Is Autocracy Contagious? The Limits of Anti-Democratic Diffusion
Anna Grzymala-Busse is the Michelle and Kevin Douglas Professor of International Studies in the Department of Political Science at Stanford University, and Senior Fellow and Director of the Europe Center at the Freeman Spogli Institute at Stanford.
Her research focuses on the development of the state and its transformation, political parties, religion and politics, and post-communist politics. Other areas of interest include democratic backsliding, informal institutions, and corruption.
She is the author of four books: Redeeming the Communist Past: The Regeneration of Communist Successor Parties; Rebuilding Leviathan: Party Competition and State Development in Post-Communist Europe; Nations Under God: How Churches Use Moral Authority to Influence Politics and Sacred Foundations: the Religious and Medieval Roots of the European State.

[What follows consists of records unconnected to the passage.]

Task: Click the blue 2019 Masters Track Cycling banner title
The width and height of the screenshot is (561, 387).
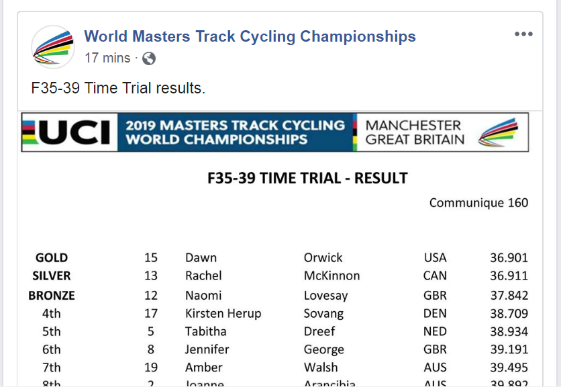Action: coord(235,132)
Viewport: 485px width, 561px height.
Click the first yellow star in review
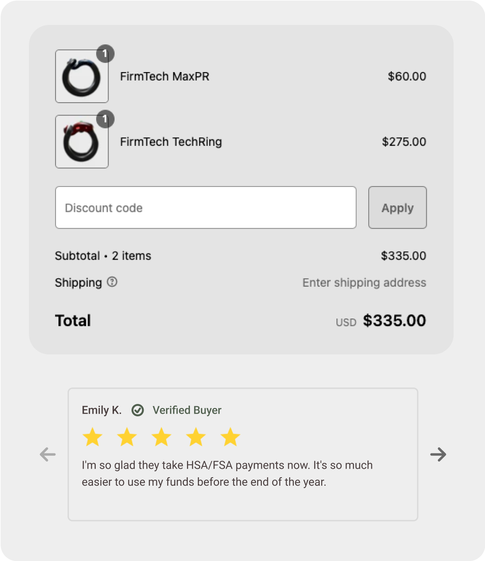92,437
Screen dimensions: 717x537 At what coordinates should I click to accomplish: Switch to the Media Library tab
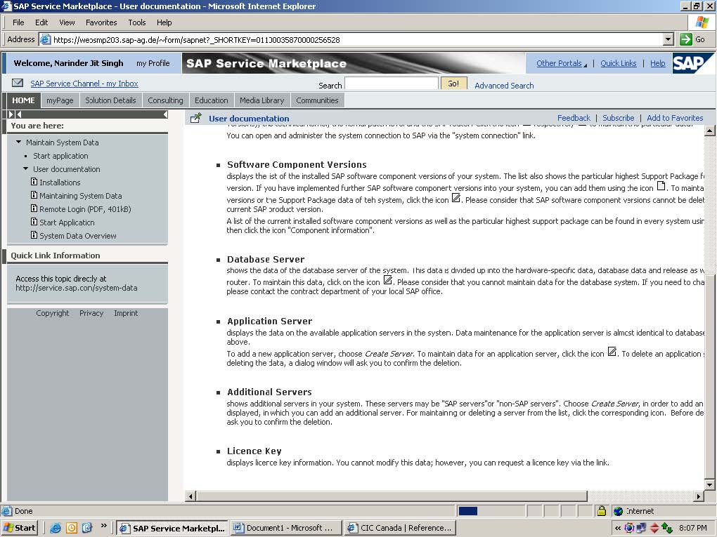pos(261,100)
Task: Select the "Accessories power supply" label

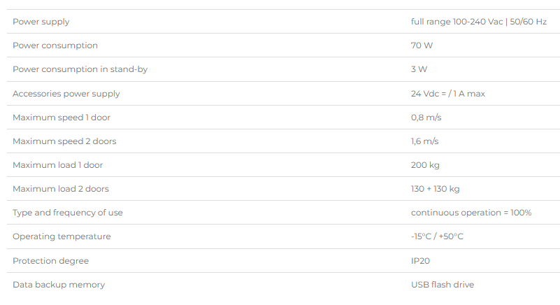Action: [66, 94]
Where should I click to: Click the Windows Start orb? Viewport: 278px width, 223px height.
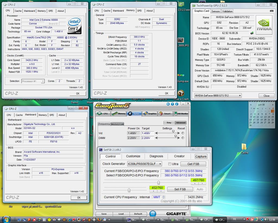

Grzymala-Busse is currently the director of the Europe Center at Stanford University, and previously served as the director of the Weiser Center for Emerging Democracies and the Weiser Center for Europe and Eurasia at the University of Michigan. She received her PhD from Harvard University, her MPhil from Cambridge University, and her AB from Princeton University. She is a recipient of the Carnegie and Guggenheim Fellowships, and a member of the American Academy of Arts and Sciences.
Professor Grzymala-Busse's talk is co-sponsored by the Keck Center for International and Strategic Studies and the Salvatori Center for the Study of Individual Freedom at CMC.